Sweat opens with a meeting, set in 2008, between Evan, a black parole officer, and Jason, a white ex-convict with white supremacist tattoos on his face. Jason then admits to running into Chris, a black ex-convict, and the scene shifts to Evan’s meeting with Chris. The dialogue refers to some event in the past but its ambiguity and the characters’ clear discomfort makes it all the more mysterious. Without any questions answered, the scene shifts to 2000, at a bar in Reading, Pennsylvania.
The majority of the play takes place in this bar. Three close friends—Cynthia, Tracey, and Jessie—are frequent guests, with Cynthia’s ex-husband, Brucie, making an appearance now and then. While Stan bartends, Oscar does manual labor in the back, quietly and alone. At first, their boisterous conversations and happy, lazy smiles, all glazed with a bit too much alcohol, seem typical of an after-work bar crowd. Cynthia, Tracey, and Jessie all work at the same factory, and Jason, Tracey’s son, and Chris, Cynthia’s son, are the best of friends. But there is a tangible and growing schism and tension between friends.

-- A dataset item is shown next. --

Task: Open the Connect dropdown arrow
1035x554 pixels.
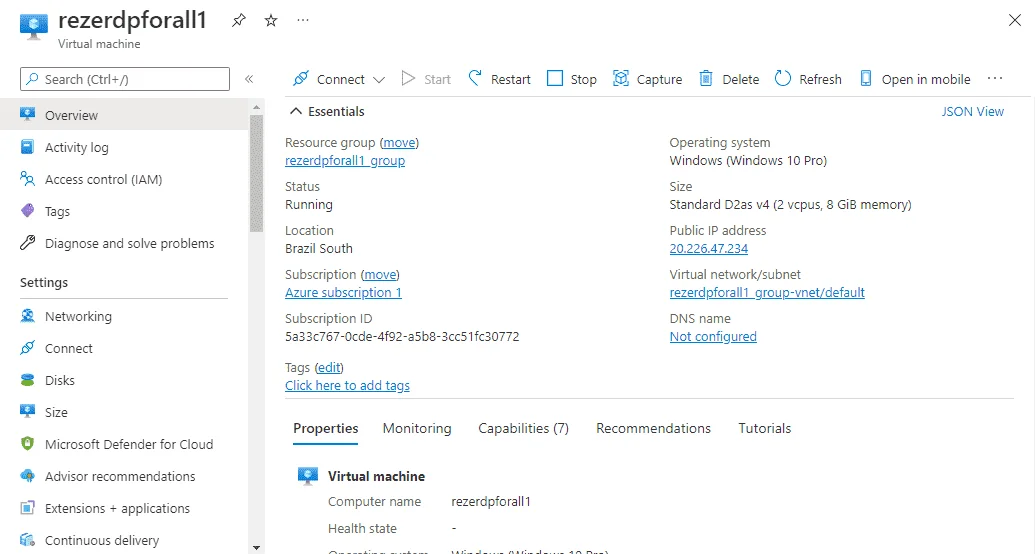Action: click(379, 80)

For me, as an audience member, witnessing that schism firsthand changed and even disturbed me. The racial and class lines become more and more apparent and visible, even when the audience doesn’t particularly want to see them. In the play’s first opening minutes, 2008 Jason talks back to his parole officer and calls him the N-word. Cynthia, the sole black female in the show, being promoted above her two white friends, Tracey and Jessie, is seen by her friends as an excuse for companies to “diversify,” rather than well-deserved recognition of her merit and hard work. Oscar, an American citizen of Colombian descent, is so palpably ignored that it seems to break the rule of the stage. His complete silence and everyone’s lack of acknowledgment of his presence make him all the more noteworthy and glaring in the framework of the theater.
Later, Tracey, one of the feistiest, racist, characters in the play, and Oscar are smoking outside the bar. When Oscar tells her that he saw a job posting for her factory at his community center, she adamantly tells him to not apply and leers at the Spanish-written advertisement. The mere rumor of “moving the factory to Mexico” becomes true when Tracey, Jessie, Chris, Jason, and all the other workers are locked out of the factory one day without any forewarned notice. Brucie, Chris’s father, begs his son for spare change when they unexpectedly run into one another.
These moments aren’t aestheticized. Everyone is in plain clothes, without any of the heavy makeup typical to theater. While watching this play, something deep within my heart kept bothering me. Sure, there were ugly, racist words that decorated the stage. There was violence and hurt and pain so visceral that it was hard to watch. There were examples of humans hitting absolute rock bottom. But these are common tropes in literature, film, and songs; I have seen people being broken a thousand times before, and none of those depictions have affected me like this play has.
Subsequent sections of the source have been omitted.